On October 1, the opening morning of TOKEN 2049 at Singapore’s Marina Bay Sands resort complex, thousands of attendees filled the convention halls, trading rumors about which member of Donald Trump’s family might show up. Would it be Eric? Or Don Jr.? Or both?

When it came time for a panel on the Trump family’s World Liberty Financial crypto project that afternoon, the hall was buzzing.
Crypto was hotter than ever and the industry had, in very large part, Trump’s return to the White House to thank for it.
Bitcoin hit a record high of $126,270 during the week of the conference, a reflection of how the industry and its markets have rallied around Trump’s more crypto-friendly administration after years of grumbling over Biden-era regulation.
It was a fitting moment for the Trump family to take a victory lap — and to do so in China’s backyard no less. The Chinese Communist Party has long been wary of financial risk in all its forms, and crypto currencies in particular. The industry has been propelled forward by pioneering Chinese entrepreneurs who, not welcome back home or in Biden’s America, took refuge in places such as Singapore and Dubai.
A promotional video highlighting Donald Trump Jr. speaking during a panel session at TOKEN 2049, Singapore, October 1, 2025. Credit: TOKEN 2049
In the end it was Donald Trump Jr. — not Eric — who appeared in Singapore. He walked out beside Zach Witkoff, World Liberty’s co-founder. As they did so, hundreds of cheering fans rushed toward the stage with their phones held high. An Asia-based World Liberty Financial fan club unfurled banners bearing the company’s logo.
Trump Jr. and Witkoff, the son of President Trump’s special Middle East envoy Steve Witkoff, reveled in the reception. On Inauguration Day the Trump family had launched a meme coin that even enthusiasts for an industry built on hype and speculation viewed as at best a cash grab.
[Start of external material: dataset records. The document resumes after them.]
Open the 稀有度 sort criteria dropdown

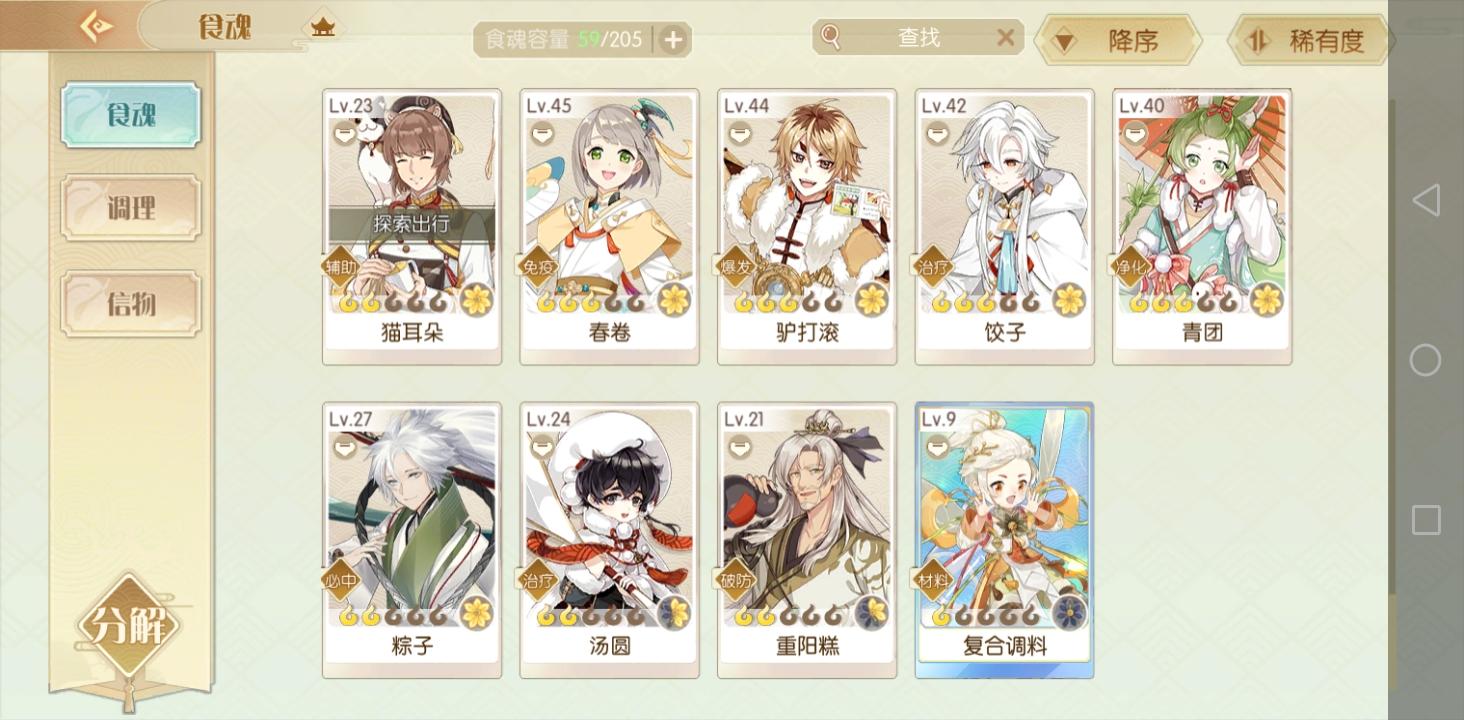point(1309,41)
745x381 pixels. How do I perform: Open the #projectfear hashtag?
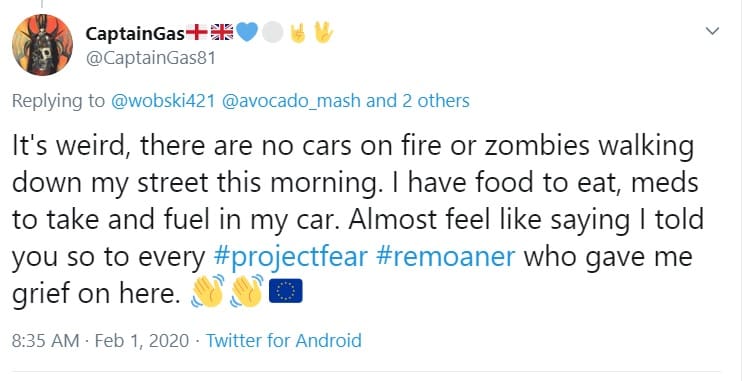pos(290,257)
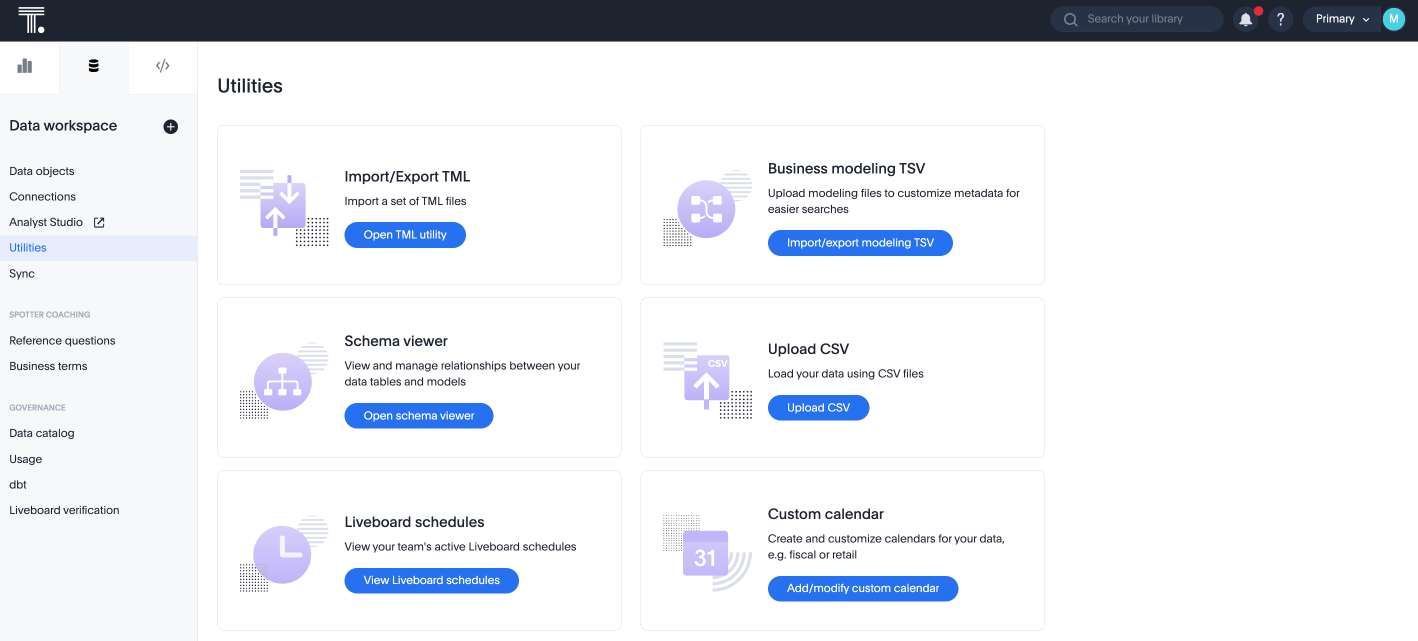This screenshot has height=641, width=1418.
Task: Open the Primary environment dropdown
Action: pos(1342,18)
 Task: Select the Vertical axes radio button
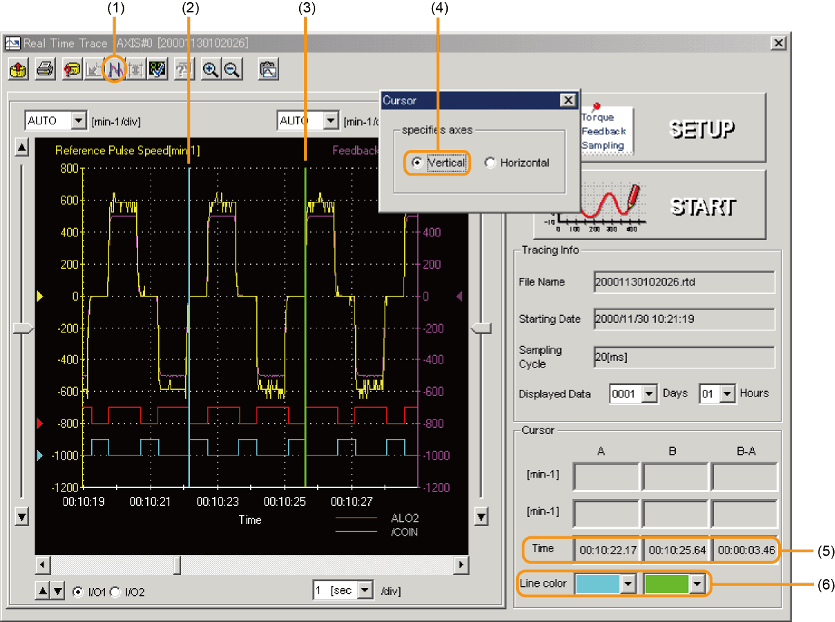(416, 163)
Less than a year later, they were being feted.
“We truly believe this is the future of finance,” said Trump Jr. “These crypto guys understood that we were going to bat for the community, and they went to bat for us because of it. It’s a great symbiotic relationship.”

“They all sat up here and they called us a joke, they called us a meme coin, they said we would never amount to anything,” Witkoff said, pausing as cheers swelled. “How are we doing now, folks?”
Trump Jr. outlined his vision of a future in which stablecoins — and his family’s token in particular — would sit at the center of the global financial system. And wittingly or not, he had a message for China:
“Stablecoins are going to be the thing that backfills all of these countries that used to buy U.S. Treasuries,” he said. “We’re going to do that. That’s going to create and maintain the dollar hegemony that’s allowed Americans to lead, that’s allowed us to have the power over the world that has kept so many places safe, sound, and strong.”
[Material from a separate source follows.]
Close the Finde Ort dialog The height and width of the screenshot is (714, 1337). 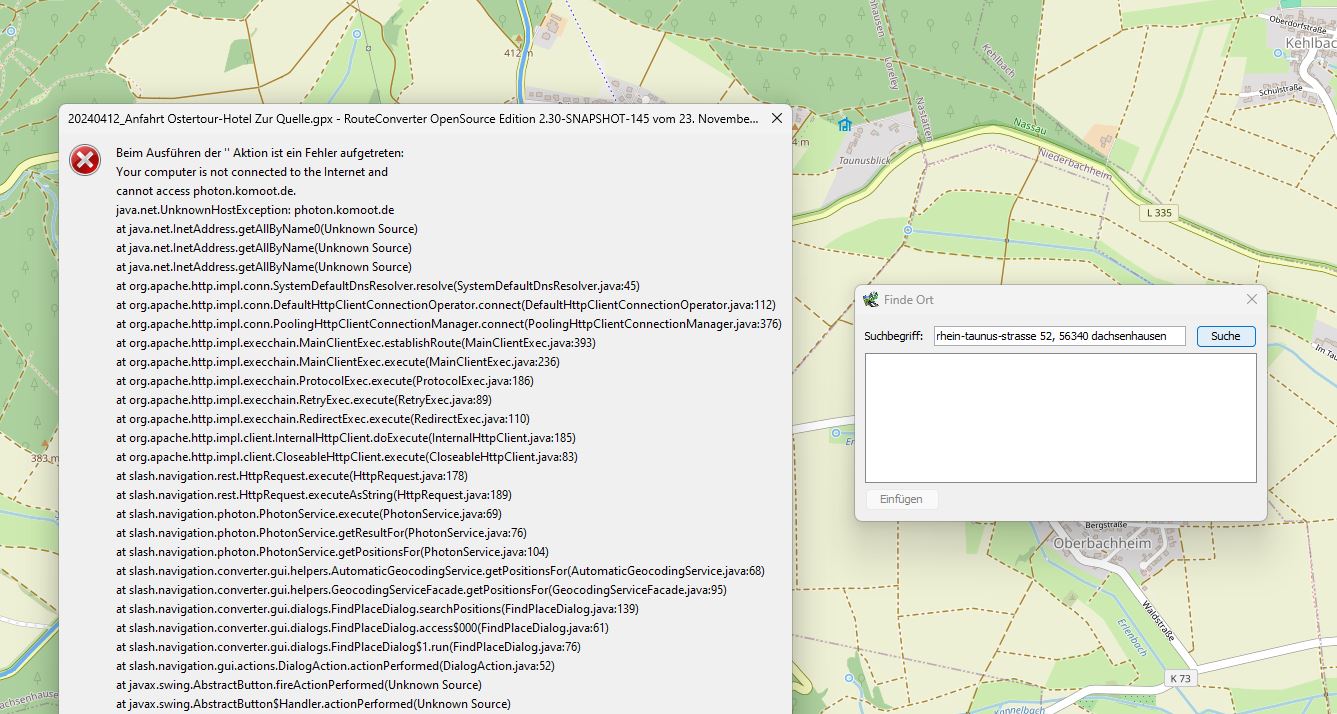(1251, 300)
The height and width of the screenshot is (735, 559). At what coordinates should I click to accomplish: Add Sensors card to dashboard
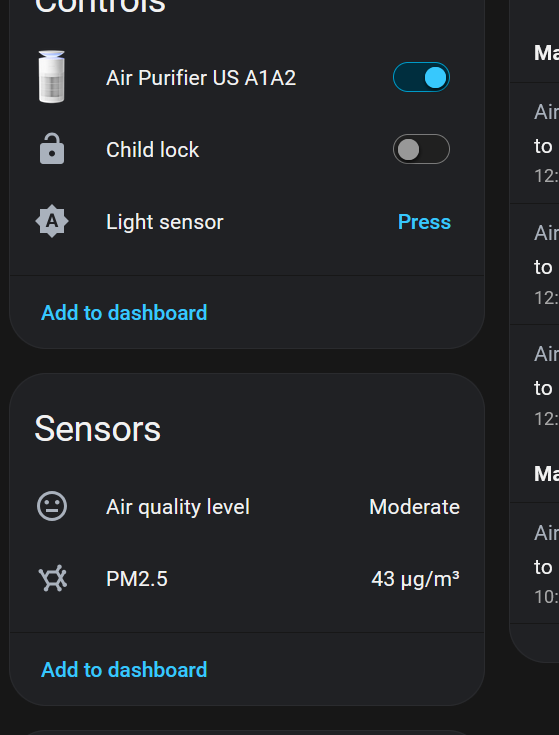[124, 669]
Not too long ago Trump Jr.’s vision of using stablecoins, including his own USD1 coin, to preserve America’s financial dominance would have sounded far-fetched. But just under a year into his father’s second term, it’s a vision the crypto world has been forced to take seriously. And it’s one that has begun to draw the attention of the power with the most to lose if he is right: China.
At the conference, the bull market euphoria was on full display. Some 25,000 attendees filled up five floors of the convention center with booths featuring pickleball courts, zip lines and climbing walls. In buffet lines, attendees swapped stories about the dozens of side parties – some hosted on yachts – and which crypto companies had rented out Zouk or MARQUEE, Singapore’s premier nightclubs.
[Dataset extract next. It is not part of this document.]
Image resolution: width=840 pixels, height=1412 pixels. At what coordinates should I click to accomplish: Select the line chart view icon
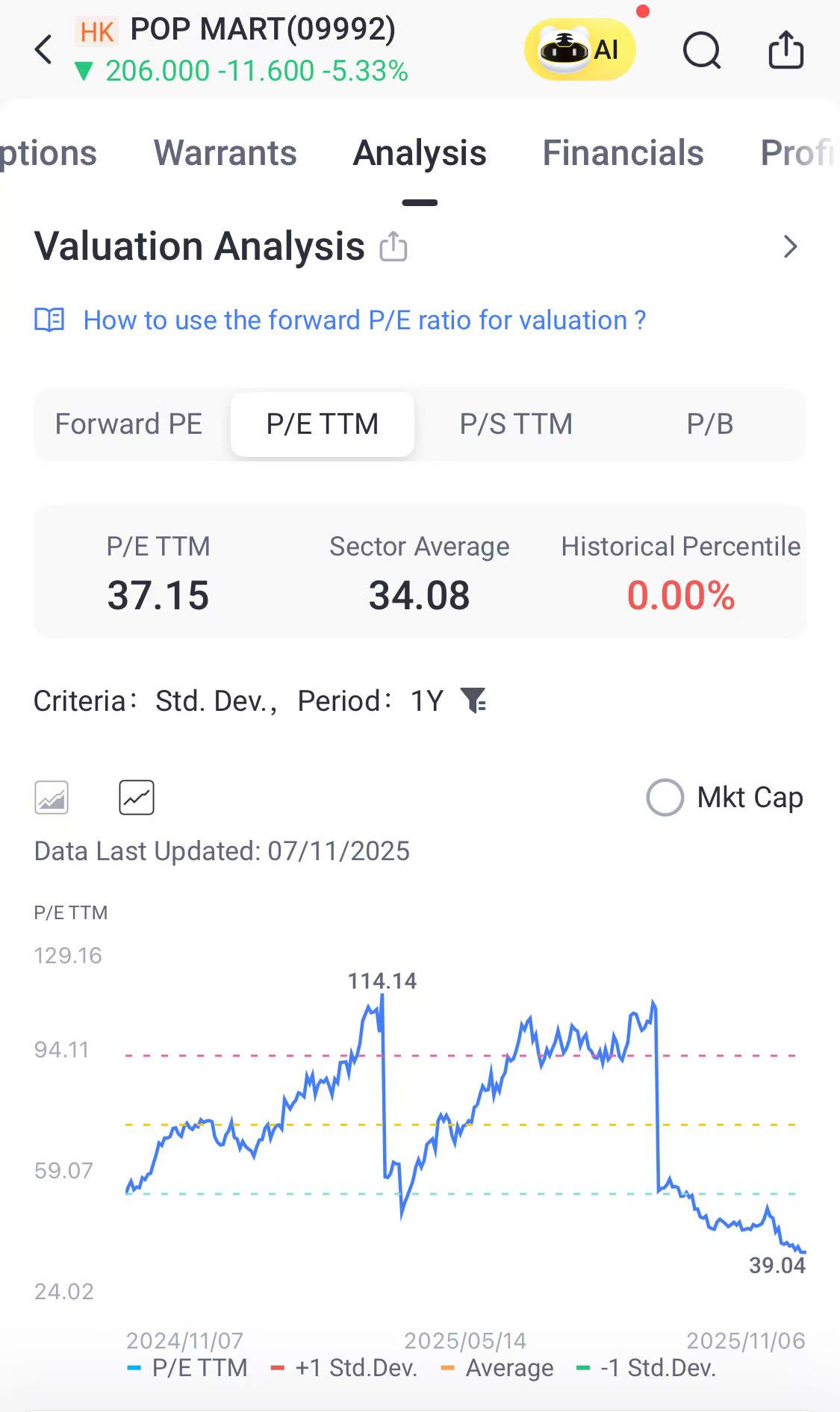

One attendee’s take on it summed up the vibe: “Everyone is extremely liquid right now,” he told The Wire China.
ONE COUNTRY MISSING
Walking through the 500-plus booths of Asia’s largest crypto conference, China was notable only in its absence — few, if any, exhibitors were targeting the world’s second largest economy.
In the early 2010s, Chinese entrepreneurs and traders were among the first to embrace cryptocurrencies. By the middle of the decade, more than half of all Bitcoin trades were conducted in yuan, and Chinese miners were producing as much as three-quarters of the world’s new Bitcoins.
China saw [crypto] as a threat to the financial sovereignty of the yuan. [Loosened capital controls] was a threat to China’s financial order, and that’s the most important financial goal of the Chinese government.
Alex He, a senior fellow at the Centre for International Governance Innovation
A series of crackdowns — beginning with restrictions on domestic trading platforms in 2017 and followed by a sweeping ban on trading, mining and other crypto activities in 2019 — has forced nearly all crypto activity in China to shut down or move offshore.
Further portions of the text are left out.